START Dataset excerpts
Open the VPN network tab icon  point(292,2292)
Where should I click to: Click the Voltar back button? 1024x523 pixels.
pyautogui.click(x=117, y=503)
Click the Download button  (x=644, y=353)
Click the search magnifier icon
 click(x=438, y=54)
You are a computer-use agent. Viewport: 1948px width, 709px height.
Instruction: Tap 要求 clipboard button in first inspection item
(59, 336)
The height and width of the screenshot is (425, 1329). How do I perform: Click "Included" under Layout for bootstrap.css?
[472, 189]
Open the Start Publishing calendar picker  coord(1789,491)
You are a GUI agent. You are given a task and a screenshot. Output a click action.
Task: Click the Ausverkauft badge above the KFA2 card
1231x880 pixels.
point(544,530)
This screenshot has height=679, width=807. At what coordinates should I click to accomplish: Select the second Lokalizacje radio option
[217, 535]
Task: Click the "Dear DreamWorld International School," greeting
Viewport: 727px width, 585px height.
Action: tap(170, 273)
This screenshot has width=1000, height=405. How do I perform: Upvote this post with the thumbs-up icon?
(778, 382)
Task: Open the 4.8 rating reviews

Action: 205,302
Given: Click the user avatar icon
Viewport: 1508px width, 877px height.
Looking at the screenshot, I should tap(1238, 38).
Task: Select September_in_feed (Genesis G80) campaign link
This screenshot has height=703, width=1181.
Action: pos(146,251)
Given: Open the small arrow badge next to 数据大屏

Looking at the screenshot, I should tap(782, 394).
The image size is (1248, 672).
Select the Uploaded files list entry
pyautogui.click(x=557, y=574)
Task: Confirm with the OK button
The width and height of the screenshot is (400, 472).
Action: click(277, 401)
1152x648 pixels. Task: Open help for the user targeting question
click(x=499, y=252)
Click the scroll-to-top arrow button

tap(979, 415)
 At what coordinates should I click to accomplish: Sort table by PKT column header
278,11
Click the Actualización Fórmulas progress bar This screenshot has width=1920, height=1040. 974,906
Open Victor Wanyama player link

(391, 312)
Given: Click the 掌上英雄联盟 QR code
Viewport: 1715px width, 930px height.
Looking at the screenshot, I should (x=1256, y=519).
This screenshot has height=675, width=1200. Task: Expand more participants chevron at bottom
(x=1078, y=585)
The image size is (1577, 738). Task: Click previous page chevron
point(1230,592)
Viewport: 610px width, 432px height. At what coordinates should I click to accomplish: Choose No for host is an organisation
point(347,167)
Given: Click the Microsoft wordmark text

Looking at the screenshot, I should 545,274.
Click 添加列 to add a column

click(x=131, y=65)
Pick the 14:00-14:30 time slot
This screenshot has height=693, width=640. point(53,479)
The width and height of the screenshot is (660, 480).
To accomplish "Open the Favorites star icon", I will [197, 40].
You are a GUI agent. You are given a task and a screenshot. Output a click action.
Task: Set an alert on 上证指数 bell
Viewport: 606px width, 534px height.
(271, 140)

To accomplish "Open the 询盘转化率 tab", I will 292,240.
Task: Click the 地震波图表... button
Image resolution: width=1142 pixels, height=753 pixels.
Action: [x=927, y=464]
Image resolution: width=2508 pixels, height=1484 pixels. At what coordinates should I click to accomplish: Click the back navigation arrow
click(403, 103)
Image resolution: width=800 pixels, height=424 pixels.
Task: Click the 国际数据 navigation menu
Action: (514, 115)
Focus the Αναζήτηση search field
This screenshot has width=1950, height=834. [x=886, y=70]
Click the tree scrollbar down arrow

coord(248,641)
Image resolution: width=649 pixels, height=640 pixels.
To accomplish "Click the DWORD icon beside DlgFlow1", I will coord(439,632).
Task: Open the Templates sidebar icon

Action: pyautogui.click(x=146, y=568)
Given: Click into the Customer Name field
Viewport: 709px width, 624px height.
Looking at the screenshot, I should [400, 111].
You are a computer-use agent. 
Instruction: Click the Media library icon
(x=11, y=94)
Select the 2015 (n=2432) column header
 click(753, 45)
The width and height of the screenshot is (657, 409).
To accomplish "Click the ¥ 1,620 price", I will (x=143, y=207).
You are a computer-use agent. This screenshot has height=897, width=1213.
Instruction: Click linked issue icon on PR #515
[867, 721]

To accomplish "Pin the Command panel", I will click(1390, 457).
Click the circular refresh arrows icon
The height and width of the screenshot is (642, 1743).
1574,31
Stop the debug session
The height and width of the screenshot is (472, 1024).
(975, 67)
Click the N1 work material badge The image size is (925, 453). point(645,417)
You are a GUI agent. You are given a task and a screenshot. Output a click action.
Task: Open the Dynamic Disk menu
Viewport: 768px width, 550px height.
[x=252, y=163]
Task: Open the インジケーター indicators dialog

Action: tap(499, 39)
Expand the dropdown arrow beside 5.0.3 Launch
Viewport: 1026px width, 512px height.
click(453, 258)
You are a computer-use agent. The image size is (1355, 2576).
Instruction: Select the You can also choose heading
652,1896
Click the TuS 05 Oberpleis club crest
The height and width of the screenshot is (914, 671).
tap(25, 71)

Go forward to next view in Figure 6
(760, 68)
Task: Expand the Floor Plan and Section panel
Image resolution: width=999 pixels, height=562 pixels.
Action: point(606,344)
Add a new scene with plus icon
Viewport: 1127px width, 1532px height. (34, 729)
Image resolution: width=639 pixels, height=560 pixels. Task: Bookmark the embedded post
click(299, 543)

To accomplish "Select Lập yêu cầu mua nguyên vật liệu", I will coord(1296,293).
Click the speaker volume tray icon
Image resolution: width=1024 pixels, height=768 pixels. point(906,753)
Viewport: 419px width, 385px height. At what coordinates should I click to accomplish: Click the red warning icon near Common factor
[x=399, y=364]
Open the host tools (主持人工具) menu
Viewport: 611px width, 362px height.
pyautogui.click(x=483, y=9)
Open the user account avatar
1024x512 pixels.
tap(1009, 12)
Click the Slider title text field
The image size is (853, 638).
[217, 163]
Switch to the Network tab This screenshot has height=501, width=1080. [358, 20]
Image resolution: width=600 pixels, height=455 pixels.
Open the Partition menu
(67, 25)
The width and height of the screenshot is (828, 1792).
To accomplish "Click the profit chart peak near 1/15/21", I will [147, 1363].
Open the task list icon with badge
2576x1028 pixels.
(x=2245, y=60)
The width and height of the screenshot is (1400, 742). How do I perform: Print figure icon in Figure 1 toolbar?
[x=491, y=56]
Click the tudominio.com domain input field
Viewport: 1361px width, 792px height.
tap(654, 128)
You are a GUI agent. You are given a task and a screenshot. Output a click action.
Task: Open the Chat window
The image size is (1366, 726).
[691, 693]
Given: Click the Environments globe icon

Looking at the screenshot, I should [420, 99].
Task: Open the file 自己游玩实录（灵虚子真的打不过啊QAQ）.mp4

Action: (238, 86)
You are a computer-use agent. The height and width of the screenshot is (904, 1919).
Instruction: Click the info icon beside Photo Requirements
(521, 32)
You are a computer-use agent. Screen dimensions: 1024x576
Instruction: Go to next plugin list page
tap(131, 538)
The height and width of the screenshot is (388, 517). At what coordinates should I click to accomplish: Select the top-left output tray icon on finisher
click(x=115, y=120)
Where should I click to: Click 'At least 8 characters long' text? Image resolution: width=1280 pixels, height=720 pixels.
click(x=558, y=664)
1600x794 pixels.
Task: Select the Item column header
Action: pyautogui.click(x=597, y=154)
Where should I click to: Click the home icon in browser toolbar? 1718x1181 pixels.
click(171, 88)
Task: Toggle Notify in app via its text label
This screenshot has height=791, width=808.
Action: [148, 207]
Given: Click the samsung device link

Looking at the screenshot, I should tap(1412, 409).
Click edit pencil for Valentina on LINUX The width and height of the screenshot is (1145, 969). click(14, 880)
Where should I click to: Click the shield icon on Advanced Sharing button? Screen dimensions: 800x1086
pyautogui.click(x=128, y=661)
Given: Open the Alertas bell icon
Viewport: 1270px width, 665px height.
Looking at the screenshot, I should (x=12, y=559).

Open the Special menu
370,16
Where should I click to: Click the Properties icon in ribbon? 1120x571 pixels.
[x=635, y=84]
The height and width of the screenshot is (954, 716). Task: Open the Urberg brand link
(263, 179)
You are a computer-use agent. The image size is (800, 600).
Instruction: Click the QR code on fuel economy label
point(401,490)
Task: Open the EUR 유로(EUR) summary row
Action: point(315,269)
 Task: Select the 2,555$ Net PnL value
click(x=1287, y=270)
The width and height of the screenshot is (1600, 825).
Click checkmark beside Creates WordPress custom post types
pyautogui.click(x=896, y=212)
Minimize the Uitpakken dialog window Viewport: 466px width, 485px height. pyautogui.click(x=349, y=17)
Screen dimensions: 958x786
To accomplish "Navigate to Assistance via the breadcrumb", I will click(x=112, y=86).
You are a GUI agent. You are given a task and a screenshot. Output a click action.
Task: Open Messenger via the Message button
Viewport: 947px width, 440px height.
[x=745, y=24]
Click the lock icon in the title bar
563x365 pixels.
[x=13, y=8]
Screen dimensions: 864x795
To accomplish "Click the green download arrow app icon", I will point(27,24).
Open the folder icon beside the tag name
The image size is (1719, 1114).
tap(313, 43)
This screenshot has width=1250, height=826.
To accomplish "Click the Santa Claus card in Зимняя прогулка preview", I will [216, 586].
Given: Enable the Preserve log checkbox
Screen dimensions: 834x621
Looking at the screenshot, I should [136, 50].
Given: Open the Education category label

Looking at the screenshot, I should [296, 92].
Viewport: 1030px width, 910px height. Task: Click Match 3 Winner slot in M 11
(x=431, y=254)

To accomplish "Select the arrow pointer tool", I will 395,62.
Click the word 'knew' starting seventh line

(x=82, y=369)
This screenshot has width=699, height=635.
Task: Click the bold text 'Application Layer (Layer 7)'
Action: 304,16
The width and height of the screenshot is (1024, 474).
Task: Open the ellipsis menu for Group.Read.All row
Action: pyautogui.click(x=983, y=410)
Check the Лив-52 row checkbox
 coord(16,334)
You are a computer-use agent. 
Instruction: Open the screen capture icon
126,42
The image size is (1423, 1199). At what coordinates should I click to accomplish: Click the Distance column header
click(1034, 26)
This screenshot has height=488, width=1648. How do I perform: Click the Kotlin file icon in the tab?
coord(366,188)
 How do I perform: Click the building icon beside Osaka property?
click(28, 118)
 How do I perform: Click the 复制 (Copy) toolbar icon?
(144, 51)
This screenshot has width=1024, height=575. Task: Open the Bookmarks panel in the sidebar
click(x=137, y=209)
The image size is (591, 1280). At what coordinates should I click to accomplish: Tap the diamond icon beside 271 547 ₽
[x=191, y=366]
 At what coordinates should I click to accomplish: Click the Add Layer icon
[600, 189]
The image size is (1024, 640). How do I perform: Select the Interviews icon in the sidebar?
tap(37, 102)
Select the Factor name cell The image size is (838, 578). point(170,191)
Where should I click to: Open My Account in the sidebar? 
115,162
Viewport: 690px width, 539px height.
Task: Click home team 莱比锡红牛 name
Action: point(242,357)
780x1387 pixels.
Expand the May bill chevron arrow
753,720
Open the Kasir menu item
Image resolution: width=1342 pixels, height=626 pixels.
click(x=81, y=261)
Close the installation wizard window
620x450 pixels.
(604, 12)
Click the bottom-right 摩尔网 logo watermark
END Dataset excerpts
Looking at the data above, report how many of its lines include the word "bell". The number alone is the answer.

Response box: 2